Of all the entries below, retype only the lines from the one with "You are a computer-use" through the one with "Instruction: Start the Trim command", exactly as they appear.

RECORDS SHOWN:
_ _ _ _ _

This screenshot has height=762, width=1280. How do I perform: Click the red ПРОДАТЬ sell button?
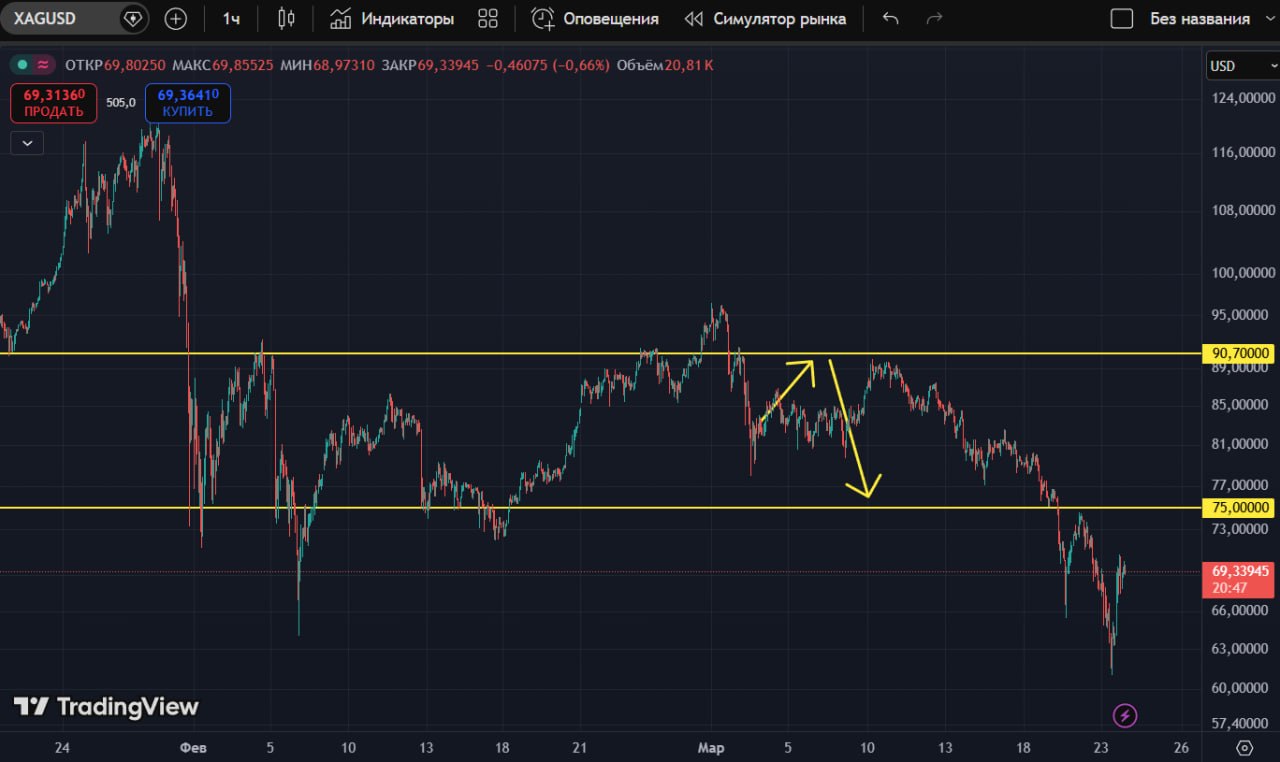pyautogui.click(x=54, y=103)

_ _ _ _ _

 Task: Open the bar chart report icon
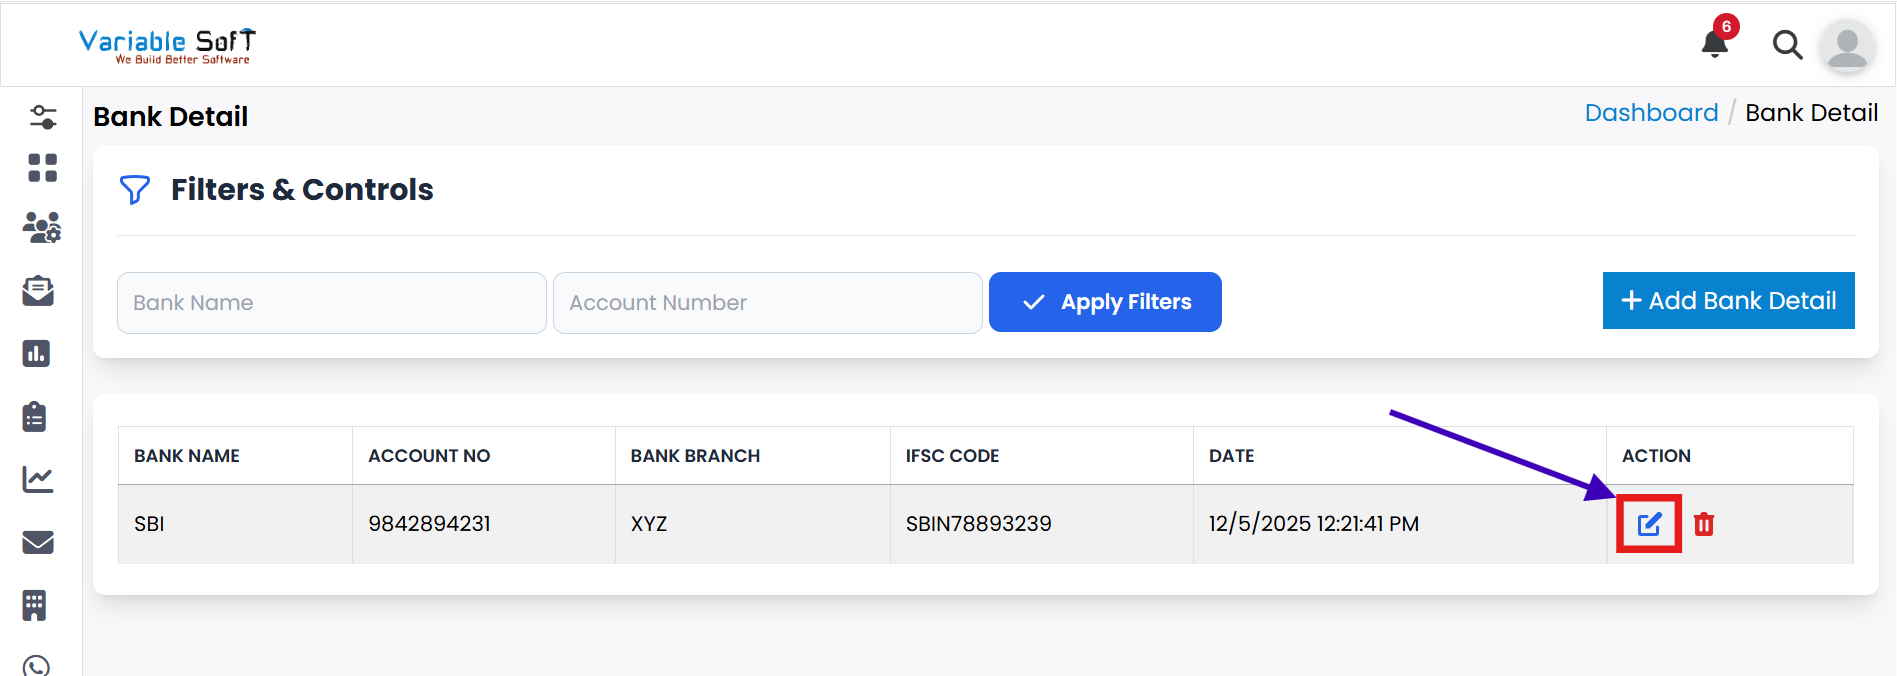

_ _ _ _ _

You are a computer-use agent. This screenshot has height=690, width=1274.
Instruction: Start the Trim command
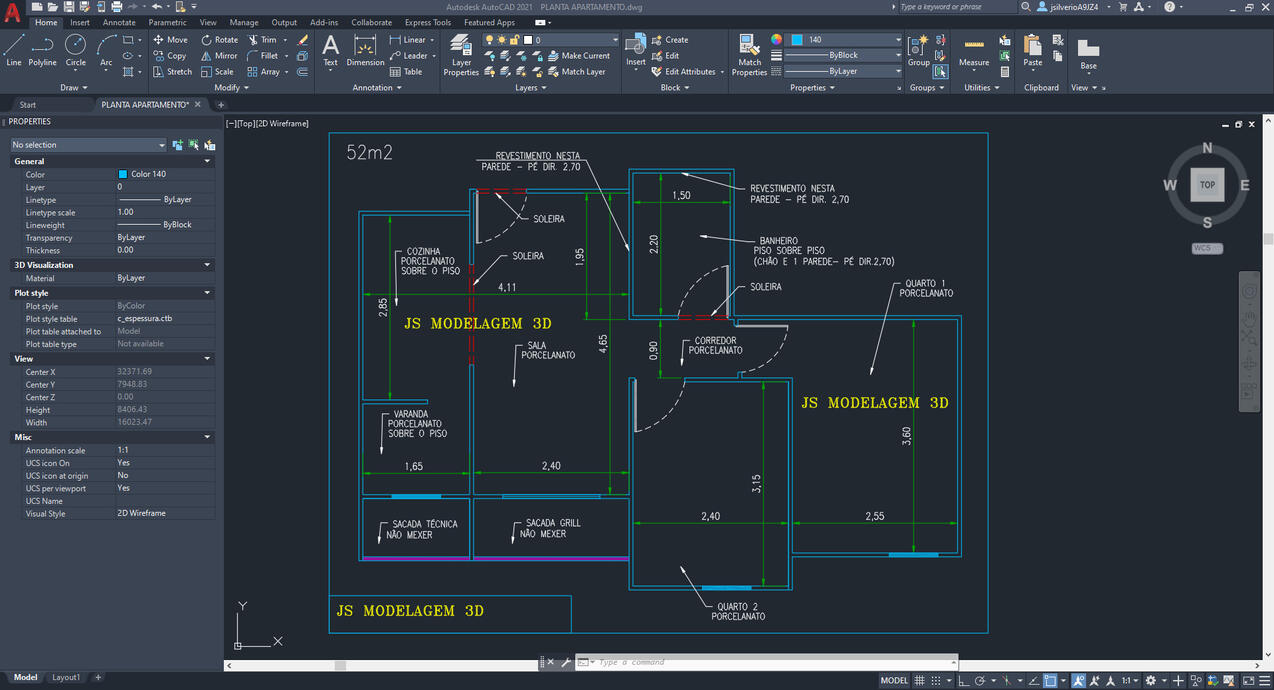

_ _ _ _ _

FINISHED EXERCISE:
You are a computer-use agent. This screenshot has height=690, width=1274.
Instruction: Start the Trim command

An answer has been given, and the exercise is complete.